You copied the Doc URL to your clipboard.

16.1. About instruction cycle timing

This chapter provides the information to estimate how much execution time particular code sequences require. The complexity of the processor makes it impossible to guarantee precise timing information with hand calculations. The timing of an instruction is often affected by other concurrent instructions, memory system activity, and additional events outside the instruction flow. Describing all possible instruction interactions and all possible events taking place in the processor is beyond the scope of this document. Only a cycle-accurate model of the processor can produce precise timings for a particular instruction sequence.

This chapter provides a framework for doing basic timing estimations for instruction sequences. The framework requires three main information components:

Instruction-specific scheduling information

This includes the number of micro-operations for each main instruction and the source and destination requirements for each micro-operation. The processor can issue a series of micro-operations to the execution pipeline for each ARM instruction executed. Most ARM instructions execute only one micro-operation. More complex ARM instructions such as load multiples can consist of several micro-operations.

Dual issue restriction criteria

This is the set of rules used to govern which instruction types can dual issue and under what conditions. This information is provided for dual issue of ARM instructions and Advanced SIMD instructions.

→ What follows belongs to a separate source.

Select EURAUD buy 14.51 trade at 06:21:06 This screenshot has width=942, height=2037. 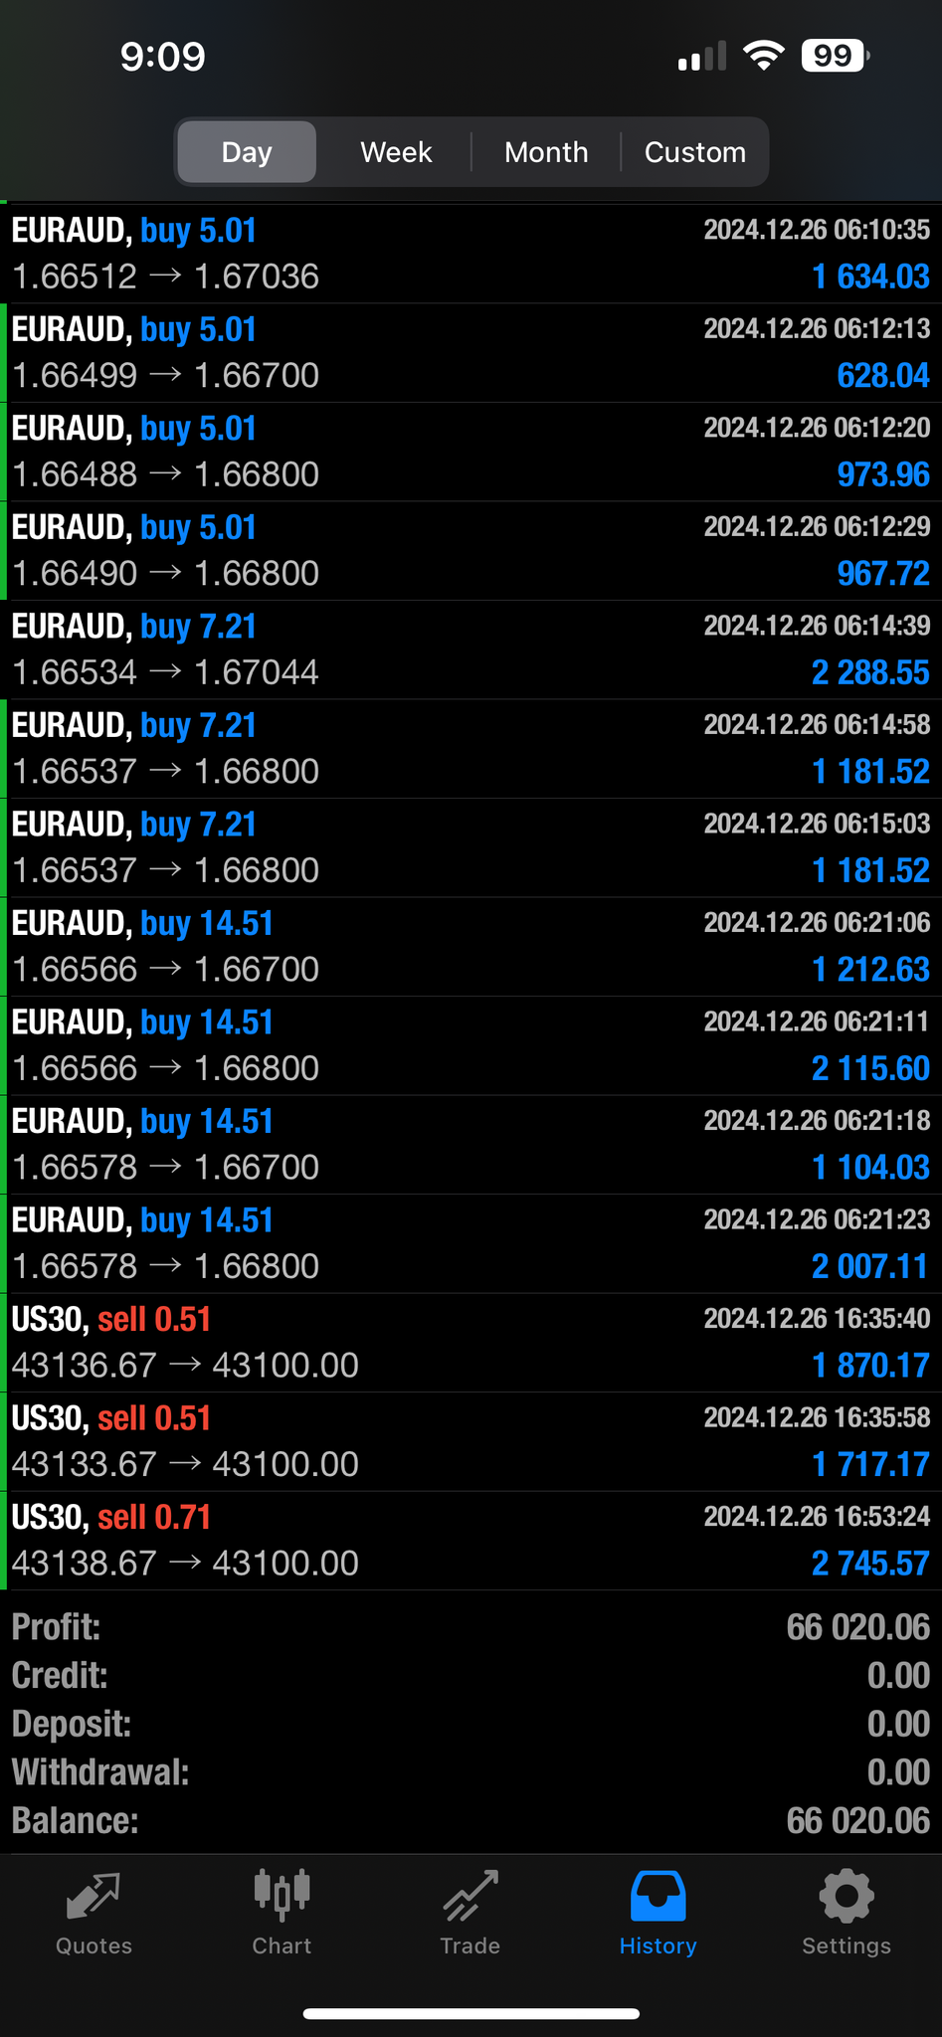tap(471, 947)
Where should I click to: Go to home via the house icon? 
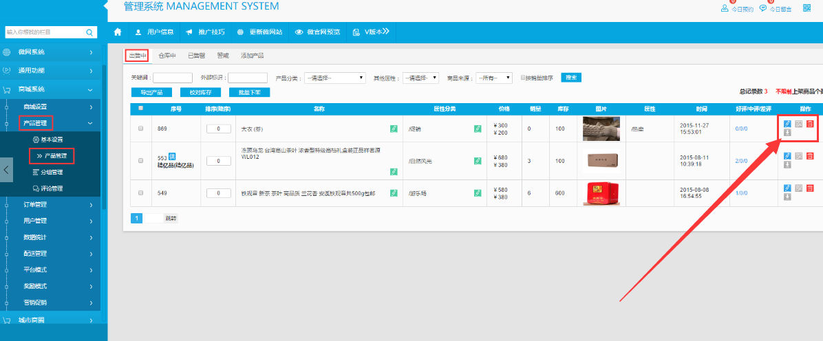coord(118,32)
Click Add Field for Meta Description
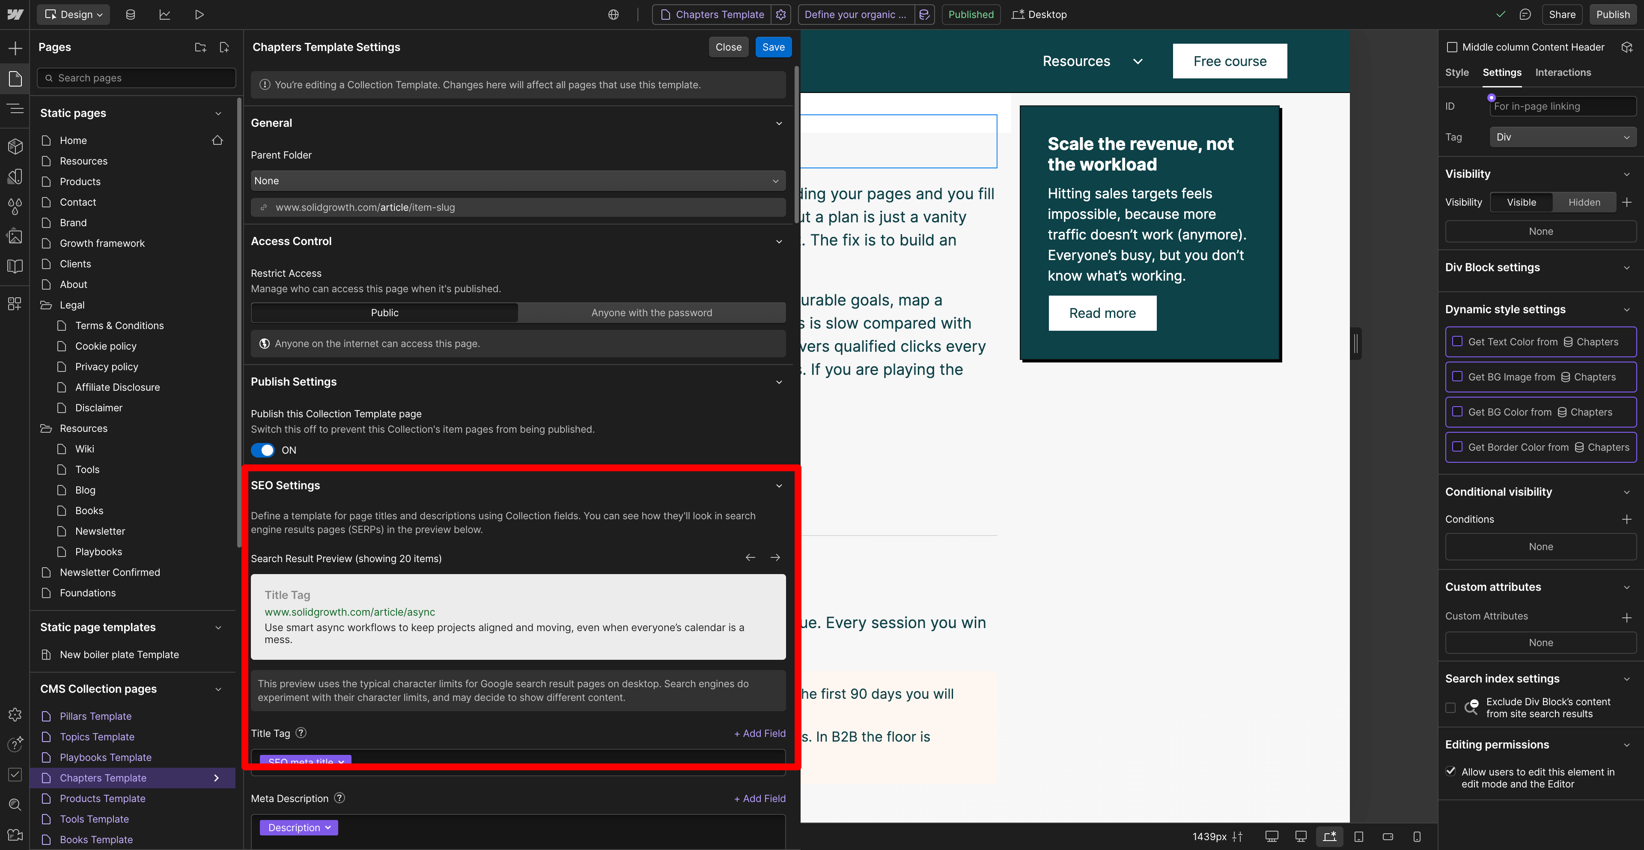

Other pipeline-dependent latencies

In addition to the time taken for the scheduling and issuing of instructions, there are other sources of latencies that effect the time of a program sequence. The two most common examples are a branch mispredict and a memory system stall such as a data cache miss of a load instruction. These cases are the most difficult to predict and often must be ignored or estimated using statistical analysis techniques. Fortunately, you can ignore most of these additional latencies when creating an optimal hand scheduling for a code sequence. Hand scheduling is the most useful application of this cycle timing information.